Précis de lexicologie anglaise PDF

Si ce bandeau n’est plus pertinent, retirez-le. En pratique : Quelles sources sont attendues ? Les emprunts sont le plus souvent des noms, des verbes, des adjectifs : c’est-à-dire qu’ils appartiennent aux classes lexicales dont le vocabulaire peut être étendu, dites  ouvertes . Il faut aussi signaler le cas des calques, qui ne sont pas précis de lexicologie anglaise PDF emprunts de lemmes mais de sens seuls, lesquels sont traduits à la lettre dans la langue d’arrivée.


L’apprentissage du vocabulaire d’une langue vivante est une réédition moderne du mythe de Sisyphe, sauf si l’on sait que la plupart des mots et des sens sont dérivés d’un nombre relativement restreint d’unités lexicales, par le jeu d’un nombre limité de mécanismes, dont la connaissance permet de  » reconnaître  » quantité de mots que l’on n’a jamais appris. Ce Précis, rédigé par un spécialiste reconnu de la lexicologie anglaise, présente ces mécanismes et leurs combinaisons, dont l’étude constitue la clé de l’apprentissage du vocabulaire anglais. Au-delà de ce propos utilitaire, il permet aux étudiants d’anglais, du premier cycle à l’agrégation, ainsi qu’aux professeurs, dont il enrichira notablement l’enseignement, d’acquérir une connaissance en profondeur de la dynamique d’une langue devenue planétaire.

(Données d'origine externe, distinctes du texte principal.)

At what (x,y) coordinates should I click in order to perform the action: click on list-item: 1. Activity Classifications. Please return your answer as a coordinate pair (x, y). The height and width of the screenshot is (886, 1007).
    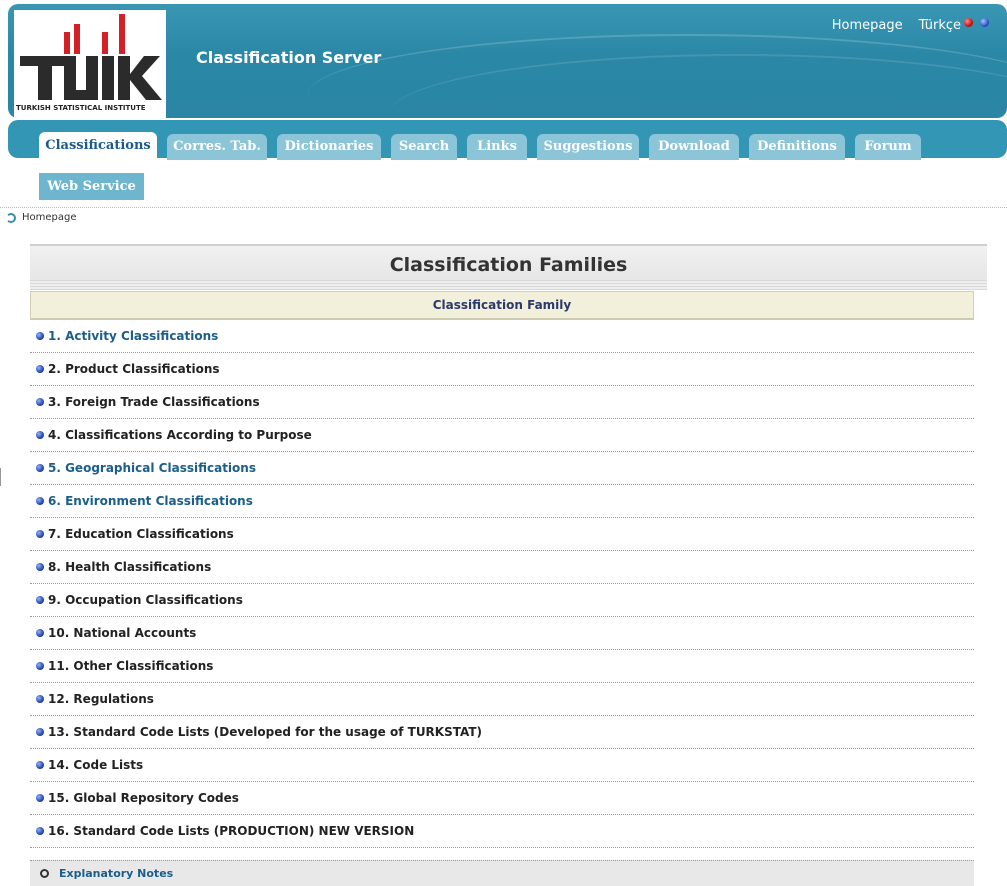
    Looking at the image, I should click on (502, 336).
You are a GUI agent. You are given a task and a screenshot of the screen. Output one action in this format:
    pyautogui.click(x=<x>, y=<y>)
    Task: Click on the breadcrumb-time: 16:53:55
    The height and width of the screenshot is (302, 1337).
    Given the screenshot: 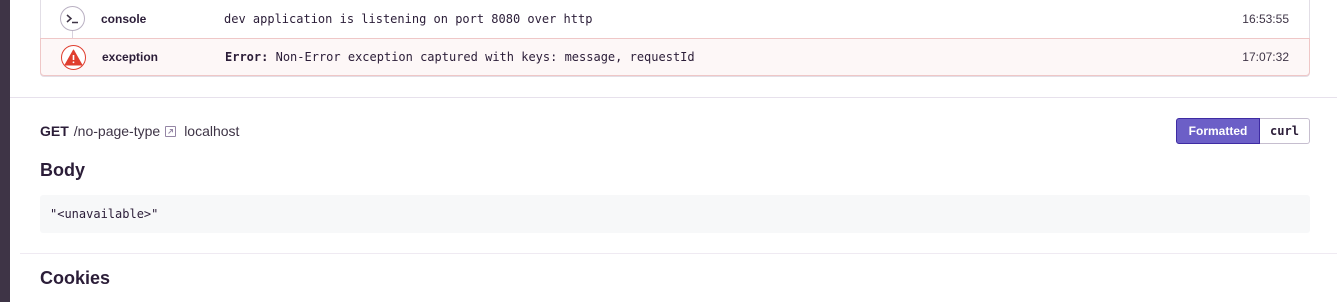 What is the action you would take?
    pyautogui.click(x=1266, y=19)
    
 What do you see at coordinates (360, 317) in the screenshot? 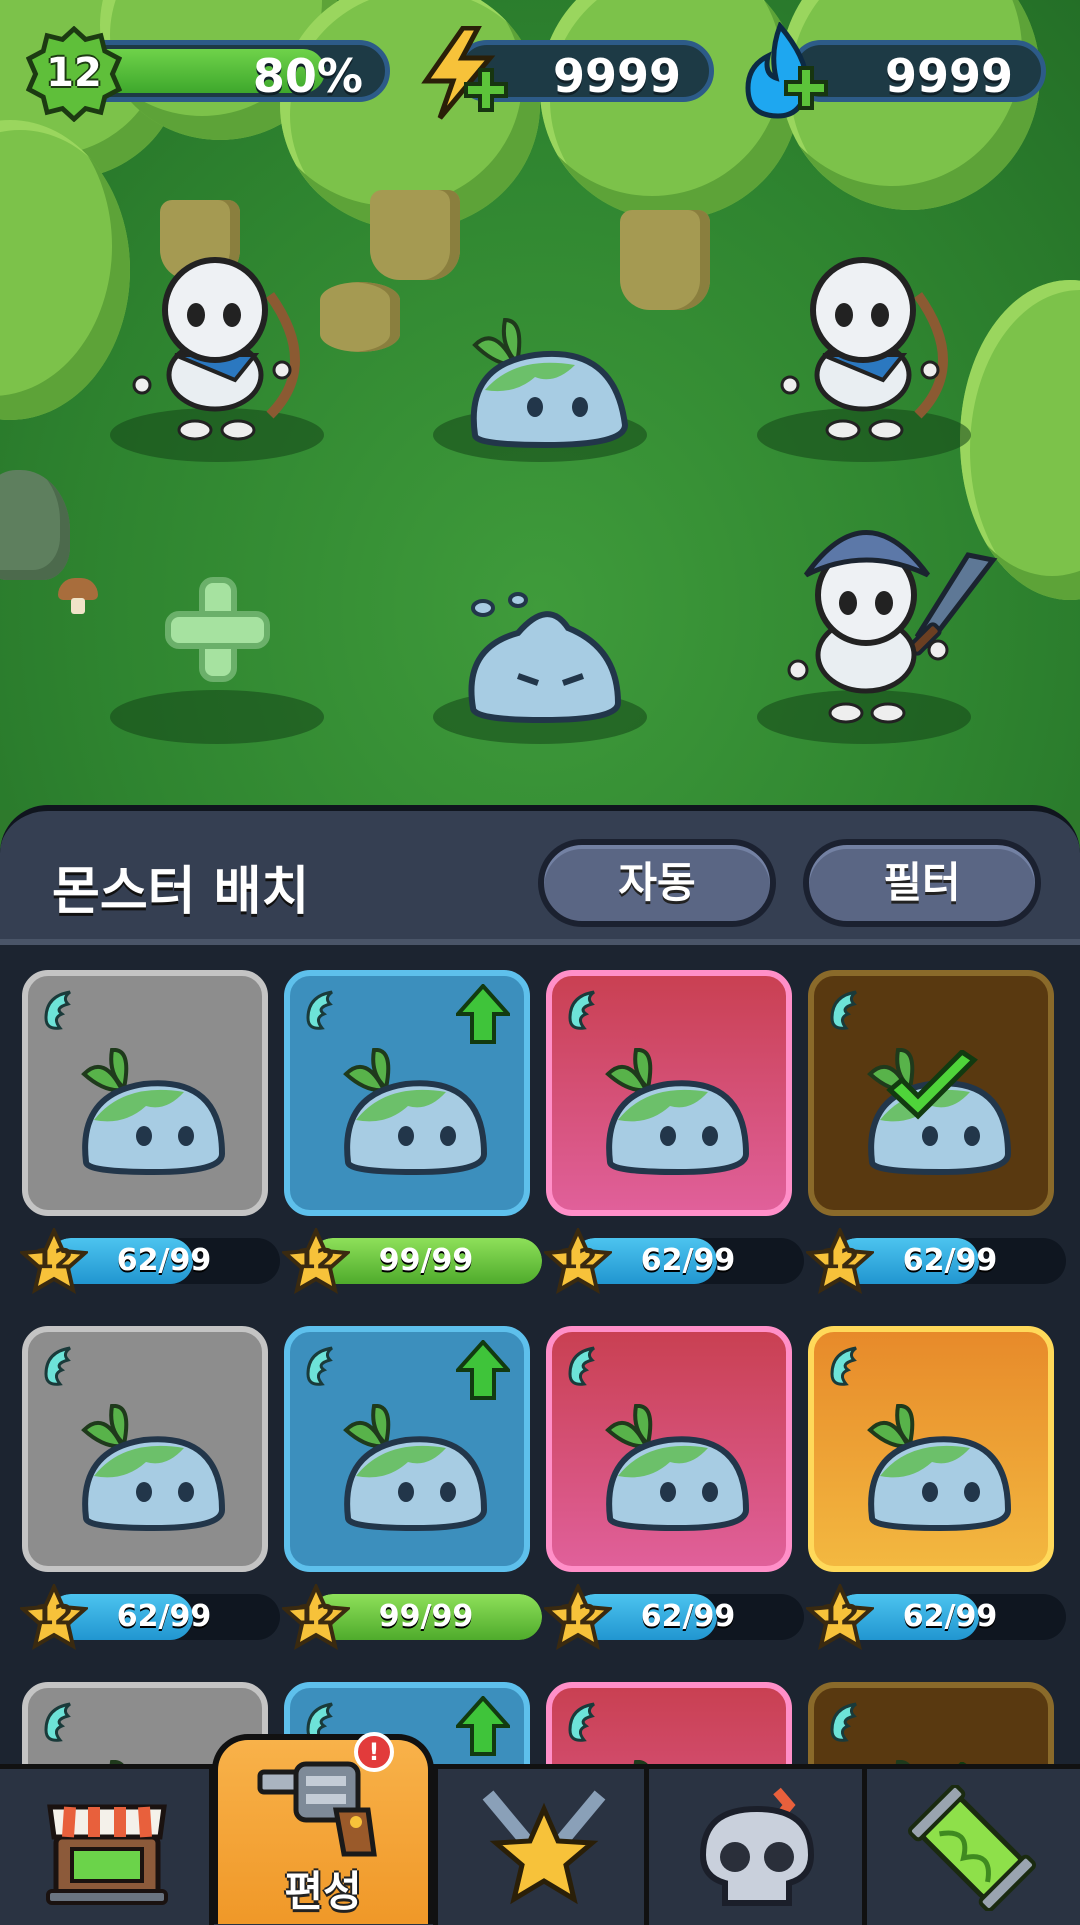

Ainsi, le superman anglais et le surhomme français sont des calques de l’allemand Übermensch. Elles ne s’excluent bien sûr pas les unes les autres. Tout d’abord, un signifiant pour un signifié nouvellement apparu peut manquer dans la langue empruntant le mot. En cas d’interférence linguistique, l’emprunt devient très fréquent. L’emprunt peut aussi faire partie d’un phénomène de mode plus général. Il n’est qu’une des manifestations de la volonté d’imiter une culture alors sentie comme plus prestigieuse. Néanmoins, la plupart des emprunts redondants – dus à des effets de mode – ne se lexicalisent pas.

Avec le temps, des mots empruntés peuvent s’être lexicalisés et ne plus être sentis comme des emprunts. Nombre de mots sont d’anciens emprunts que seuls les spécialistes d’étymologie peuvent identifier comme tel. Il est évident que le locuteur lambda n’a pas conscience d’utiliser si souvent des mots étrangers : tous ne lui apparaissent pas comme tels car certains, anciens dans la langue, ont été adaptés. Certains États peuvent mettre en place des dispositifs législatifs pour limiter le nombre d’emprunts aux langues étrangères. En passant d’une langue à une autre, les mots sont susceptibles d’être adaptés phonétiquement, d’autant plus quand ces mots sont empruntés indirectement.